* _Prompt_: Exactly the lines from the line containing "You are a computer-use" through the final line of the entries below must be returned, and only those, without pictures.

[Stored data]
***

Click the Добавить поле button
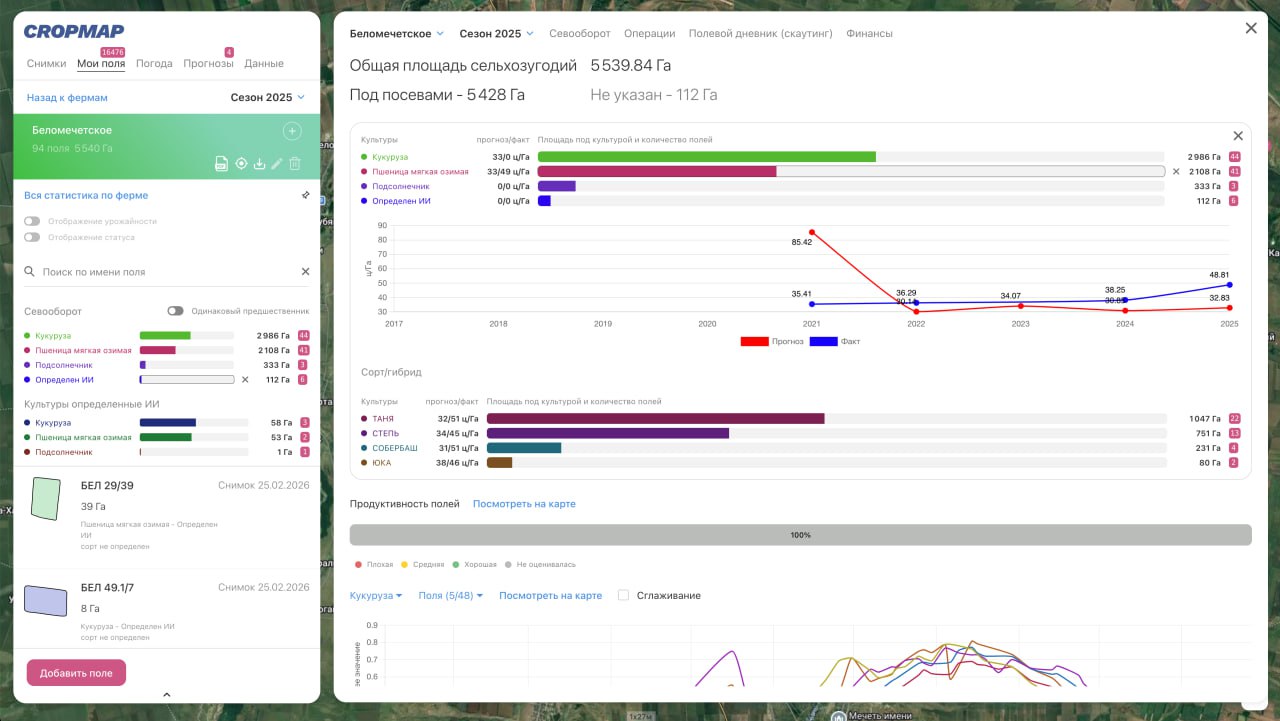This screenshot has width=1280, height=721. [x=76, y=673]
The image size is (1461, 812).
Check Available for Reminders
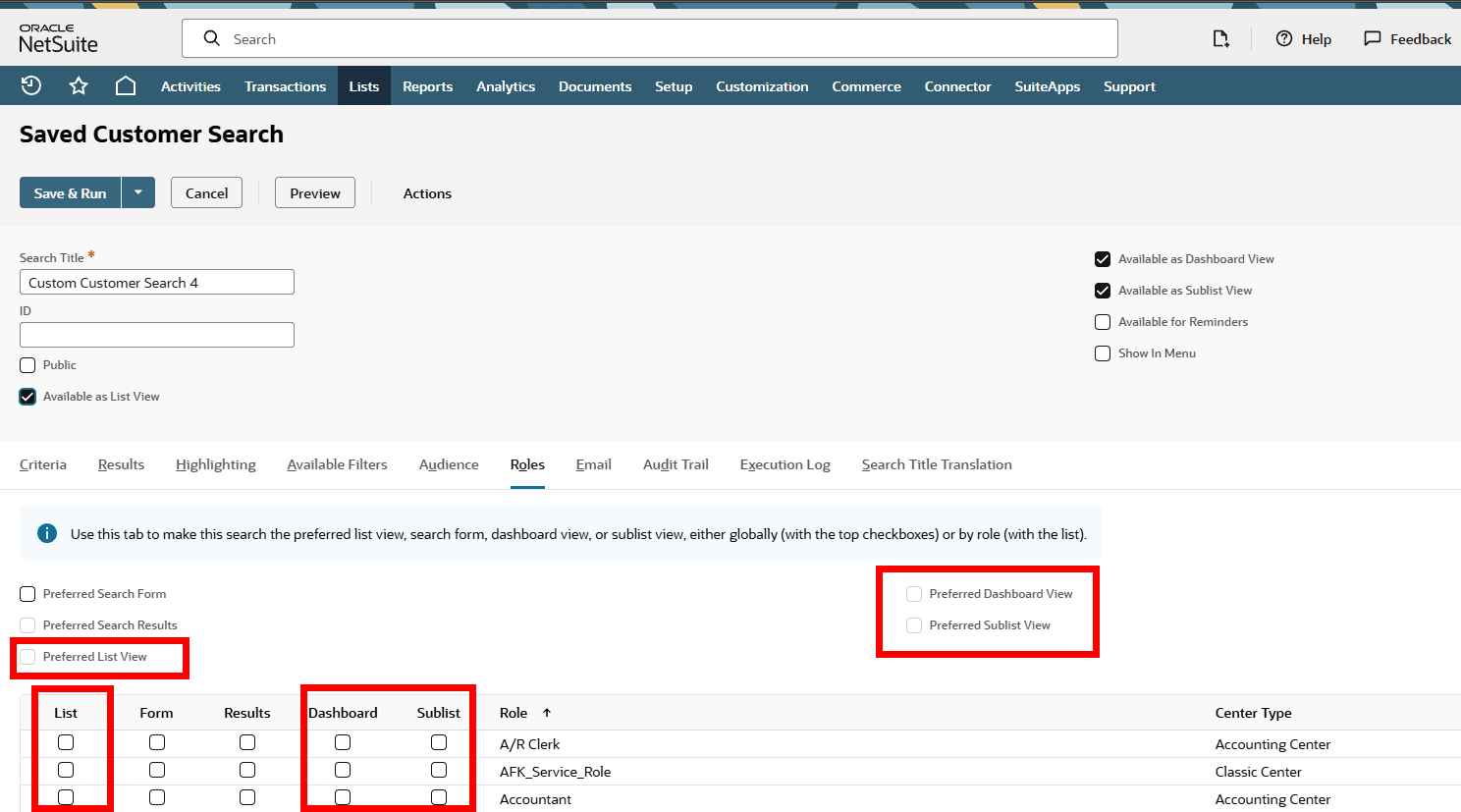click(x=1102, y=321)
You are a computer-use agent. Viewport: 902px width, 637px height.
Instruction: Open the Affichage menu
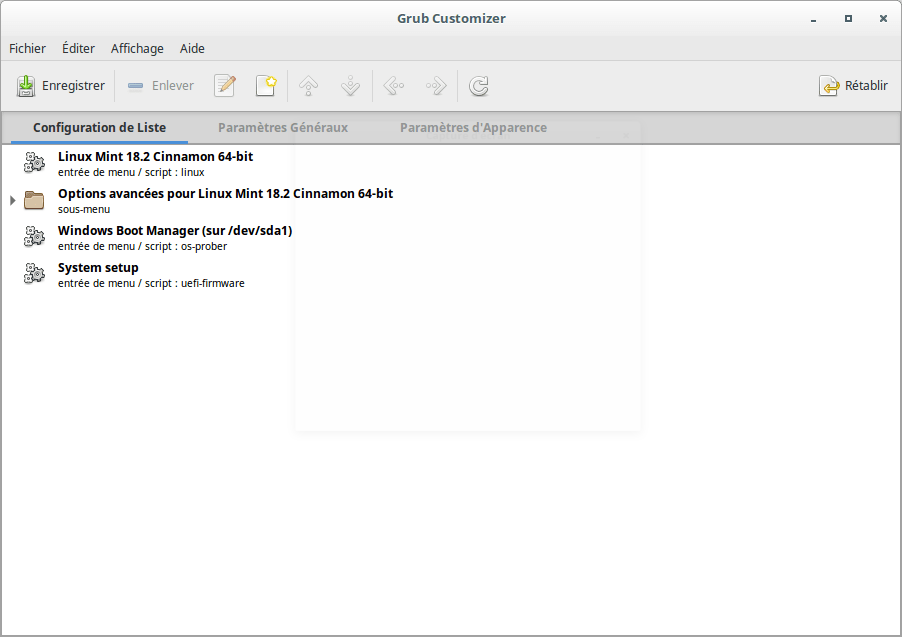[137, 48]
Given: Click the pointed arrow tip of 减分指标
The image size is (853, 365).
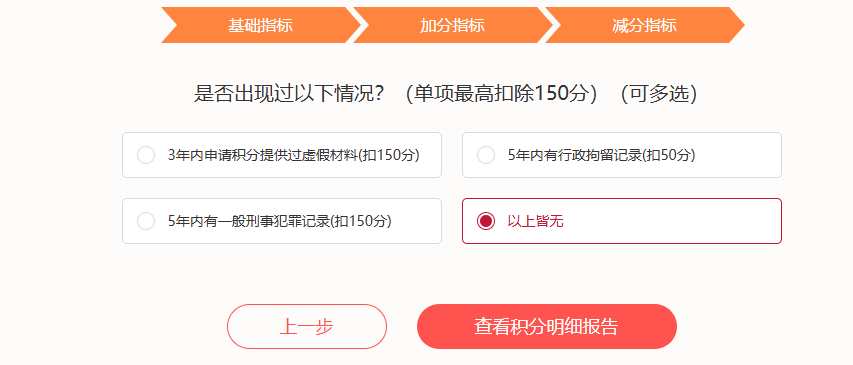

***

* _Written solution_:
You are a computer-use agent. Viewport: 902px width, 637px height.
Instruction: Open the Affichage menu
[137, 48]
Given: Click the pointed arrow tip of 减分指标
The image size is (853, 365).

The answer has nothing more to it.